What I'm gleaning from  your statement is that modern chess engines are developed more to function at peak performance  vis-à-vis against another chess engine in competition, than as a compartmentalized chess tool for analysis purposes! I'm not a programmer so I have no idea why when so many consumers call for better chess analysis tools programmers go for the trophies in engine comp!
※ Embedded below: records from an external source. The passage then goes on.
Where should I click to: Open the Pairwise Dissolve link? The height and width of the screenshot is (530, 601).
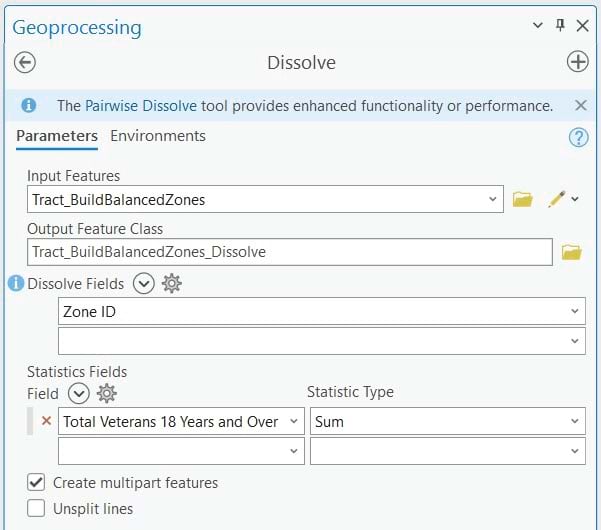click(140, 105)
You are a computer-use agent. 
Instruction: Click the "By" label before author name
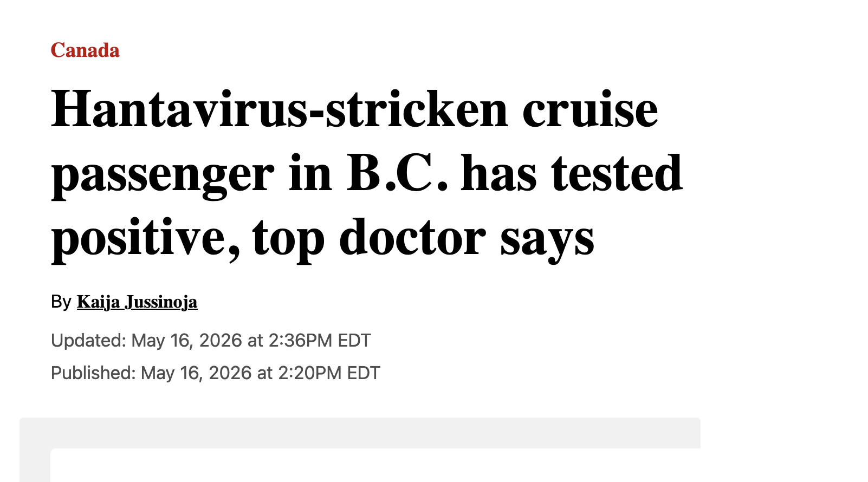pyautogui.click(x=61, y=302)
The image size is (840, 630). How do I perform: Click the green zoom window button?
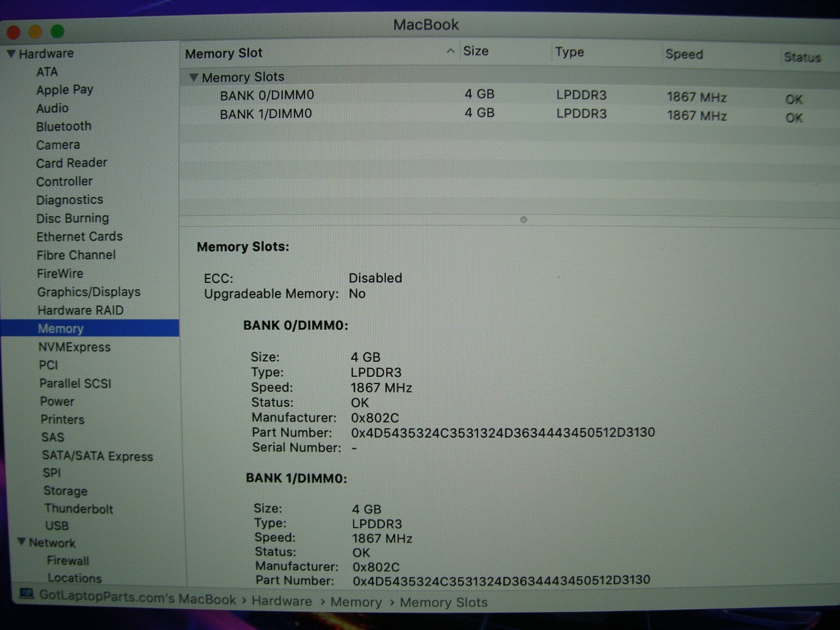click(57, 32)
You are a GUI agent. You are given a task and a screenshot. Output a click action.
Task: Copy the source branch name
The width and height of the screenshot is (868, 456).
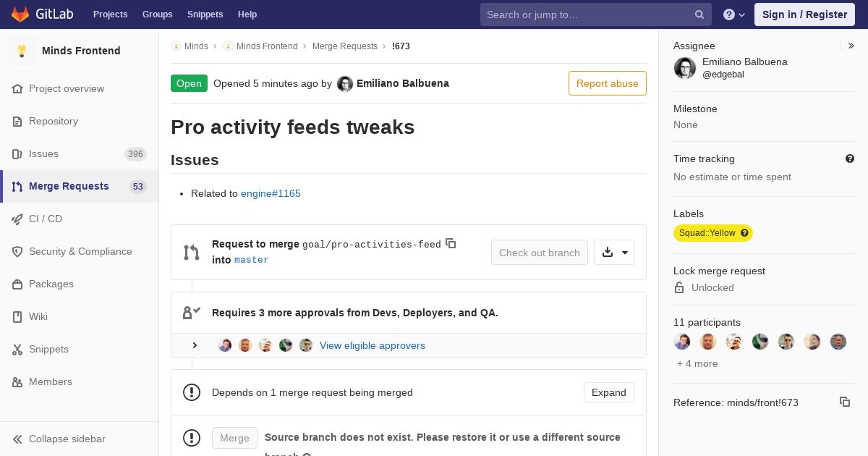tap(451, 243)
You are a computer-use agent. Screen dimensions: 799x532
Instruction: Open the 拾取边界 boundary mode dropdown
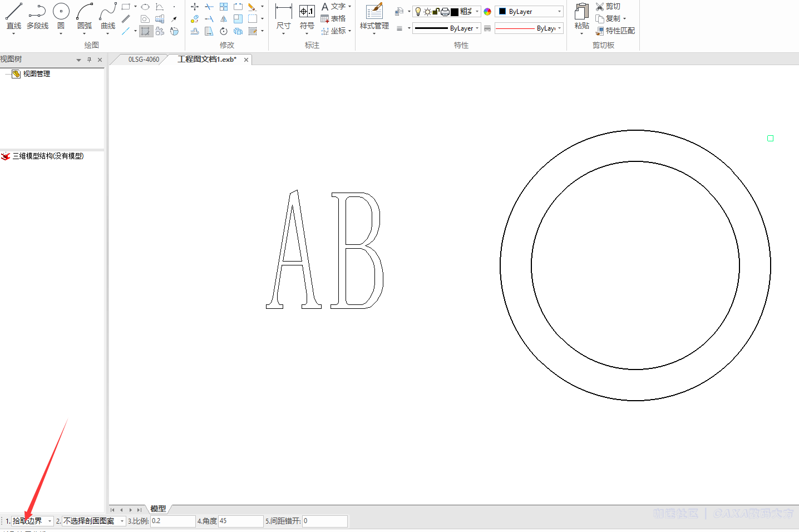click(x=50, y=521)
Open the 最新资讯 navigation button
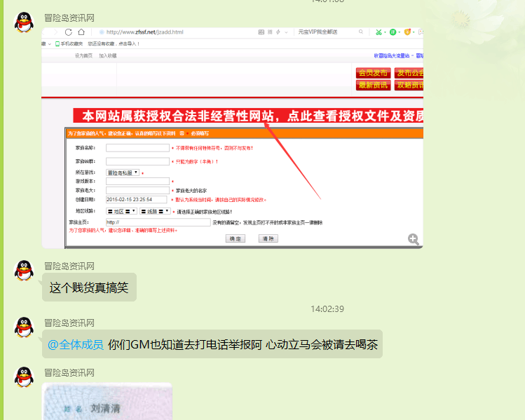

I am not of the ilk and kind that really believes that gamers are going to learn very much about their own game from studying thousands of stockfish vs Komodo games -which, I seriously doubt  they will  sit down and do any how. It is a totally different genre!
Parent - By Peter Grayson (****) [gb] Date 2017-09-17 17:55

> What I'm gleaning from  your statement is that modern chess engines are developed more to function at peak performance  vis-à-vis against another chess engine in competition, than as a compartmentalized chess tool for analysis purposes! I'm not a programmer so I have no idea why when so many consumers call for better chess analysis tools programmers go for the trophies in engine comp!


There is much prestige in an author's engine appearing at the top of the rating lists, particularly for the commercial releases when these days most people judge an engine by its long term performance as opposed to a "flash in the pan" performance in a single competition albeit there is some prestige attributed to winning the TCEC tournaments because of the publicity. It was noticeable last year the improvement achieved in Stockfish to produce the "8" engine seemed to shock its competitors as well as many of us as to just how strong it was. I had the sense the Stockfish people wanted to have something to show for their efforts and pulled out all the stops to achieve it.

Robert Houdeart includes a variation within his Houdini engine by means of a "Tactical" switch that when selected makes the engine better performing for analysis but as match results have shown it is to the detriment of game play. There are also variants of the Stockfish engine that have changes to focus more on mates or analysis as well as longer time controls specifically for correspondence players.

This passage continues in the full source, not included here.